THE TASK:
Answer these from the passage on Wisby:
(a) How far from Stockholm is the Island of Gotland, and in what direction?
(b) How long and how high were the walls around the town?
(c) Of Wisby's 18 churches, how many are wholly lost?

A dead city of the Baltic Sea. "The wonderful ruins at Wisby cause it to be regarded as the most remarkable monument of the Middle Ages in all Europe. The Island of Gotland on which Wisby is situated is in the Baltic, midway between Sweden and Russia, 130 miles southeast of Stockholm, and its commanding position has caused it to be termed 'The eye of the Baltic.' "Wisby is the capital of Gotland and lies on the west coast at about its middle. It was a city of merchants, and during the 12, 13, and 14 centuries, attained great importance, and accumulated vast wealth. The trade of Northern Europe with the East passed through Wisby, which was a free port, and was trans-shipped thence to Russia, and went overland by caravan, and the goods of India, Persia and China, came down the great rivers of Russia, and were passed on through this town. Merchants settled here in large numbers; so numerous were the ships that came to this port, that a code of maritime laws was framed, known to the legal profession to this day as the 'Laws of Wisby.' "It was an age of church building; the different guilds and nations built churches, and built them well-to last. At Wisby there arose three Convents, two houses of The Holy Ghost, and eighteen great churches. The town was surrounded by walls two and one-half miles in length and thirty feet high. Among the churches built at Wisby were the Church of St. Nicholas, The Holy Ghost, St. Clernent, St. Olaf,, St. Hans, St. Lawrence, Holy Trinity, St. Mary (the Cathedral), St. Catherine, St. George, the latter outside the wall, the church of the lepers. "The subsequent decay of Wisby was due to the Danish invasion, the discovery of the cape of Good Hope, which opened a new route to the East, and the influence of the Reformation. Wisby is now an almost unknown city. It lies without the beaten route, and is seldom visited. Of its 18 churches, four are wholly lost; even their sites are no longer certain, but the walls of the town are still standing, one church is in use, and the ruins of nine others, some of them very extensive, are still visible." (Dr. H. Derby.)

DATA PROVIDED:
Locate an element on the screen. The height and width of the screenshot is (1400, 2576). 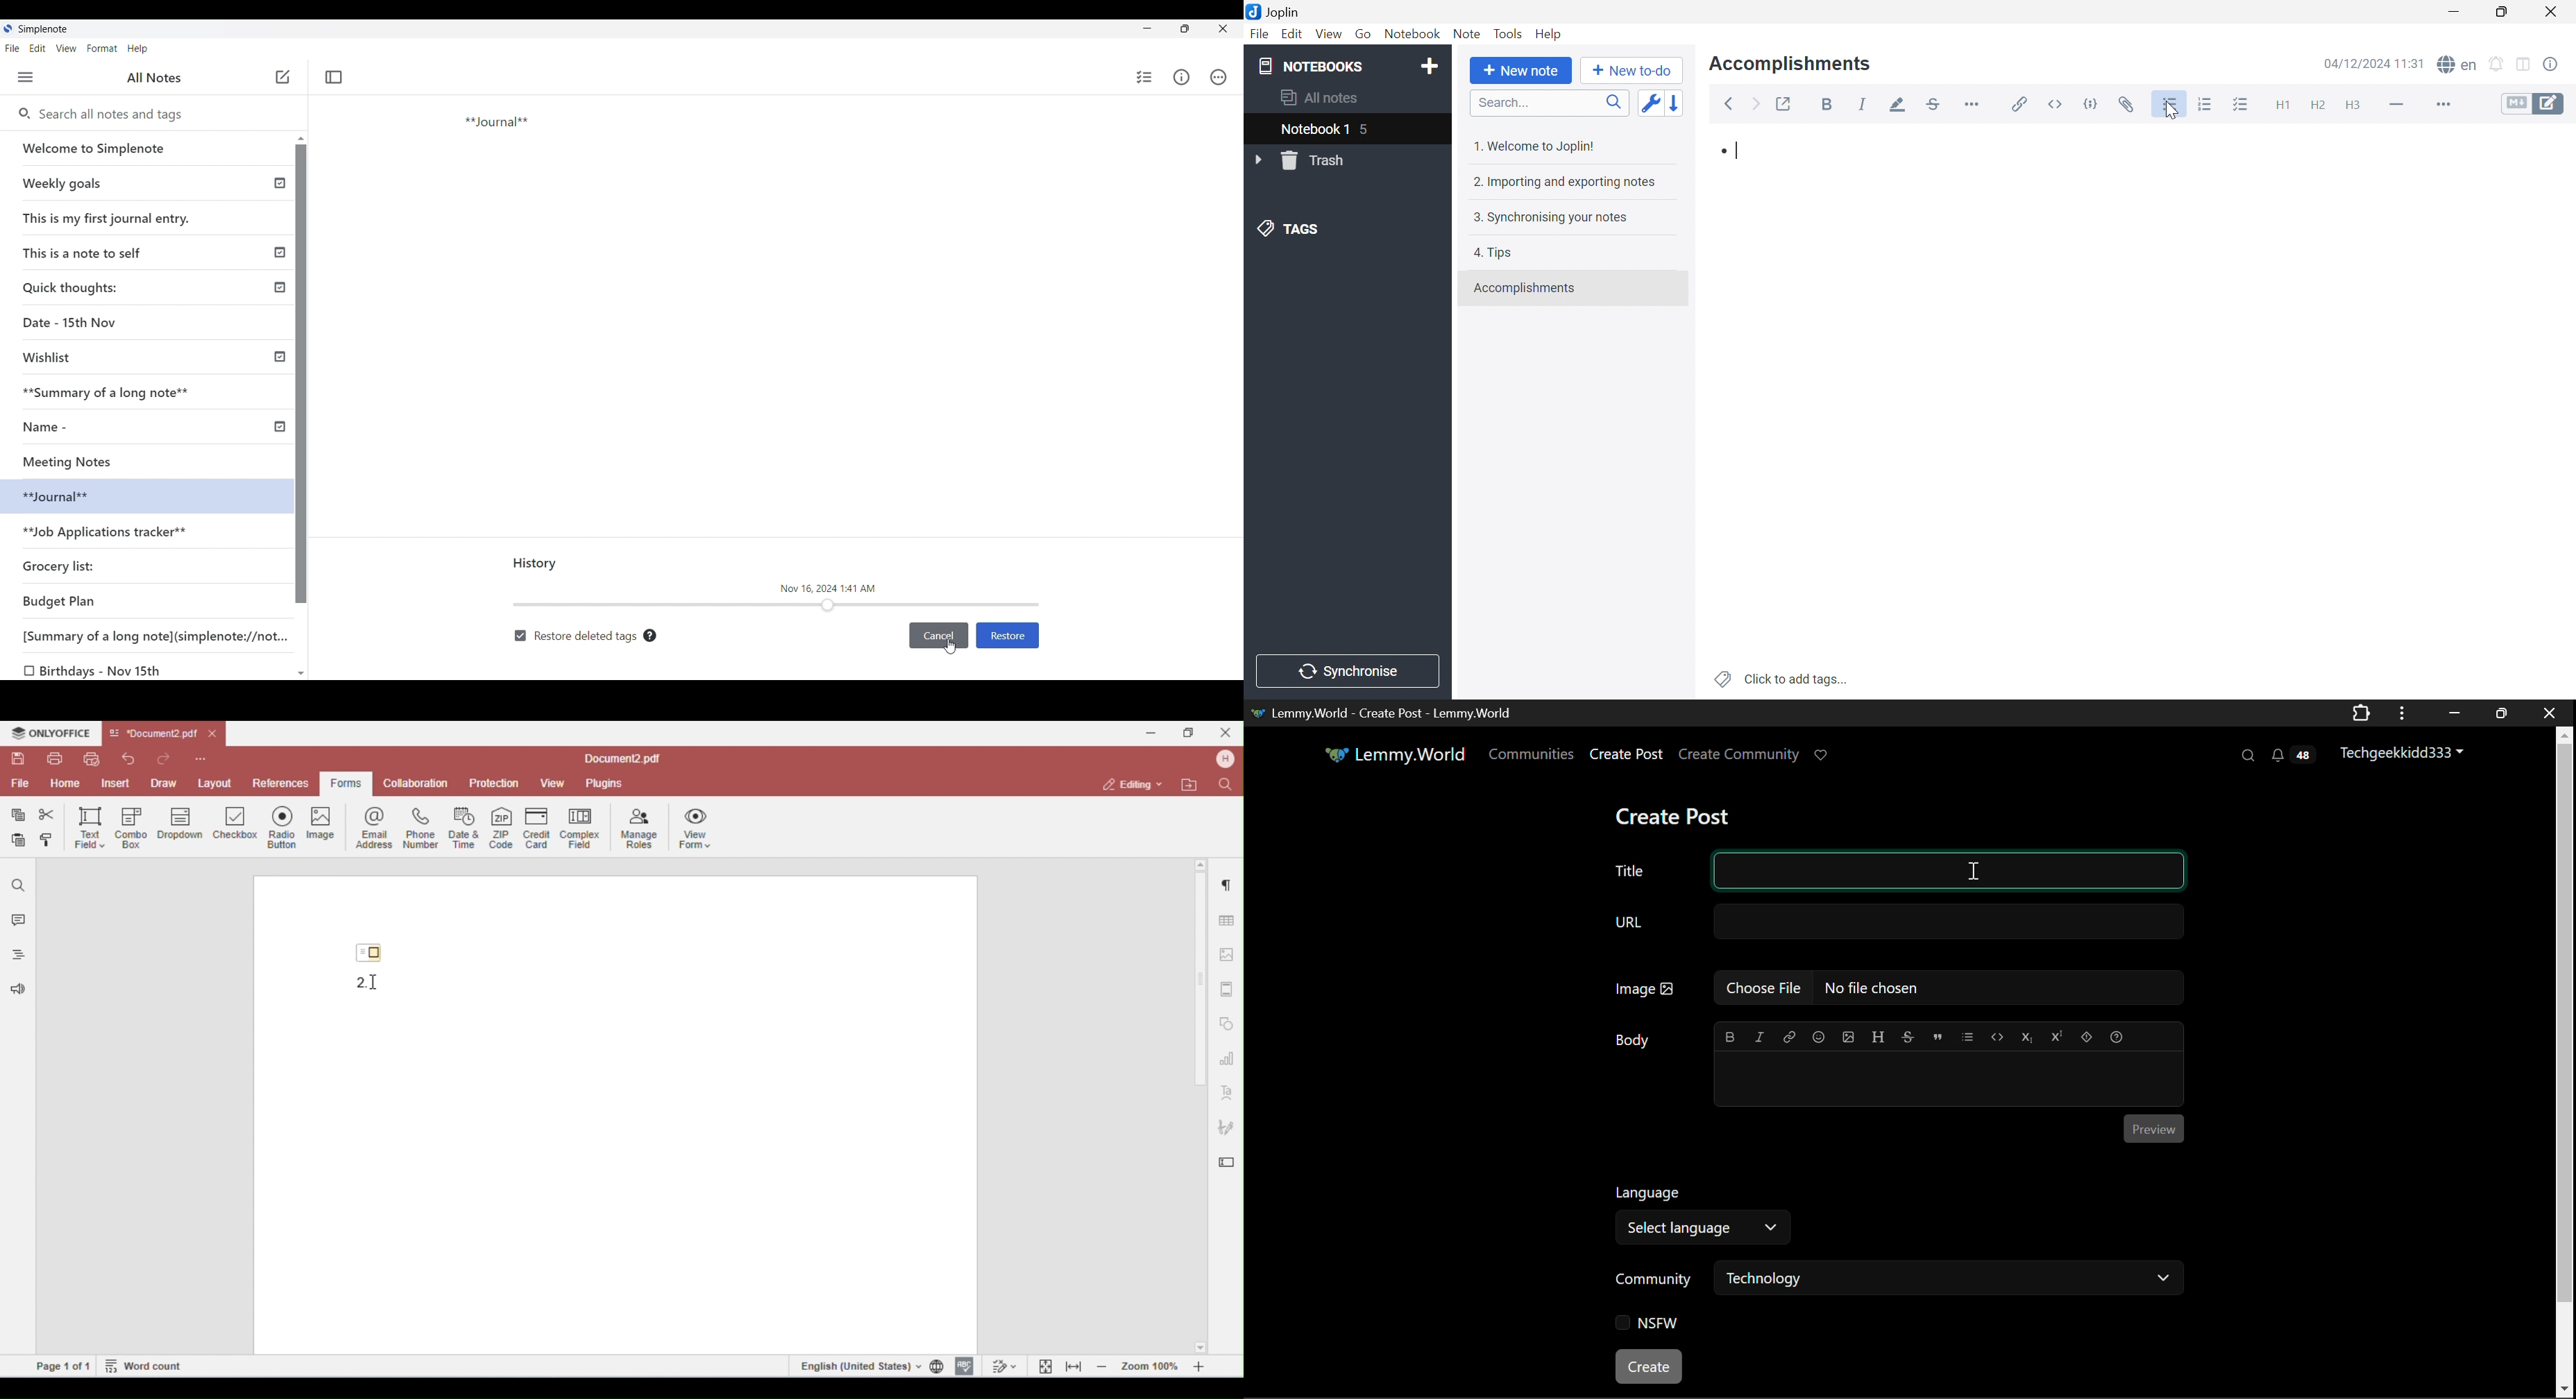
Toggle editor layout is located at coordinates (2525, 65).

IN RESPONSE:
(a) 130 miles southeast of Stockholm.
(b) Two and one-half miles long and thirty feet high.
(c) Four.